Search code examples
rustserde-json

How can I stream elements from inside a JSON array using serde_json?


I have a 5GB JSON file which is an array of objects with fixed structure:

[
  {
    "first": "John",
    "last": "Doe",
    "email": "[email protected]"
  },
  {
    "first": "Anne",
    "last": "Ortha",
    "email": "[email protected]"
  },
  ....
]

I know that I can try to parse this file using the code shown in How can I deserialize JSON with a top-level array using Serde?:

use serde::{Deserialize, Serialize};

#[derive(Serialize, Deserialize, Debug)]
struct User {
    first: String,
    last: String,
    email: String,
}

let users: Vec<User> = serde_json::from_str(file)?;

There are multiple problems:

  1. It is first read as a string as a whole
  2. After reading as string, it converts it into a vector of User structs (I don't want that)

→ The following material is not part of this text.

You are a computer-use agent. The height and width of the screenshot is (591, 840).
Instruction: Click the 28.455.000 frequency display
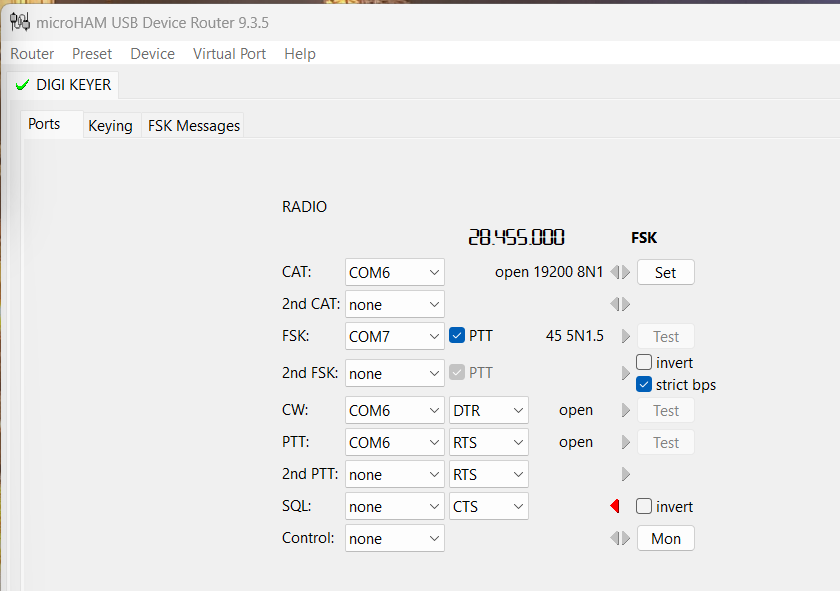click(516, 238)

I tried How I can I lazily read multiple JSON values from a file/stream in Rust? but it reads the whole file before printing anything and it prints the whole structure at once inside the loop. I was expecting one object at a time in the loop:

enter image description here

Ideally, parsing and processing of the (parsed) User object should happen simultaneously in two separate threads/tasks/routines or by making use of channel.


Solution

  • Streaming elements from a JSON array is possible, but requires some legwork. You must skip the leading [ and the intermittent , yourself, as well as detect the final ]. To parse individual array elements you need to use StreamDeserializer and extract a single item from it (so you can drop it and regain control of the IO reader). For example:

    use serde::de::DeserializeOwned;
    use serde_json::{self, Deserializer};
    use std::io::{self, Read};
    
    fn read_skipping_ws(mut reader: impl Read) -> io::Result<u8> {
        loop {
            let mut byte = 0u8;
            reader.read_exact(std::slice::from_mut(&mut byte))?;
            if !byte.is_ascii_whitespace() {
                return Ok(byte);
            }
        }
    }
    
    fn invalid_data(msg: &str) -> io::Error {
        io::Error::new(io::ErrorKind::InvalidData, msg)
    }
    
    fn deserialize_single<T: DeserializeOwned, R: Read>(reader: R) -> io::Result<T> {
        let next_obj = Deserializer::from_reader(reader).into_iter::<T>().next();
        match next_obj {
            Some(result) => result.map_err(Into::into),
            None => Err(invalid_data("premature EOF")),
        }
    }
    
    fn yield_next_obj<T: DeserializeOwned, R: Read>(
        mut reader: R,
        at_start: &mut bool,
    ) -> io::Result<Option<T>> {
        if !*at_start {
            *at_start = true;
            if read_skipping_ws(&mut reader)? == b'[' {
                // read the next char to see if the array is empty
                let peek = read_skipping_ws(&mut reader)?;
                if peek == b']' {
                    Ok(None)
                } else {
                    deserialize_single(io::Cursor::new([peek]).chain(reader)).map(Some)
                }
            } else {
                Err(invalid_data("`[` not found"))
            }
        } else {
            match read_skipping_ws(&mut reader)? {
                b',' => deserialize_single(reader).map(Some),
                b']' => Ok(None),
                _ => Err(invalid_data("`,` or `]` not found")),
            }
        }
    }
    
    pub fn iter_json_array<T: DeserializeOwned, R: Read>(
        mut reader: R,
    ) -> impl Iterator<Item = Result<T, io::Error>> {
        let mut at_start = false;
        std::iter::from_fn(move || yield_next_obj(&mut reader, &mut at_start).transpose())
    }
    

    Example usage:

    fn main() {
        let data = r#"[
      {
        "first": "John",
        "last": "Doe",
        "email": "[email protected]"
      },
      {
        "first": "Anne",
        "last": "Ortha",
        "email": "[email protected]"
      }
    ]"#;
        use serde::{Deserialize, Serialize};
    
        #[derive(Serialize, Deserialize, Debug)]
        struct User {
            first: String,
            last: String,
            email: String,
        }
    
        for user in iter_json_array(io::Cursor::new(&data)) {
            let user: User = user.unwrap();
            println!("{:?}", user);
        }
    }
    

    Playground

    When using it in production, you'd open it as File instead of reading it to a string. As always, don't forget to wrap the File in a BufReader.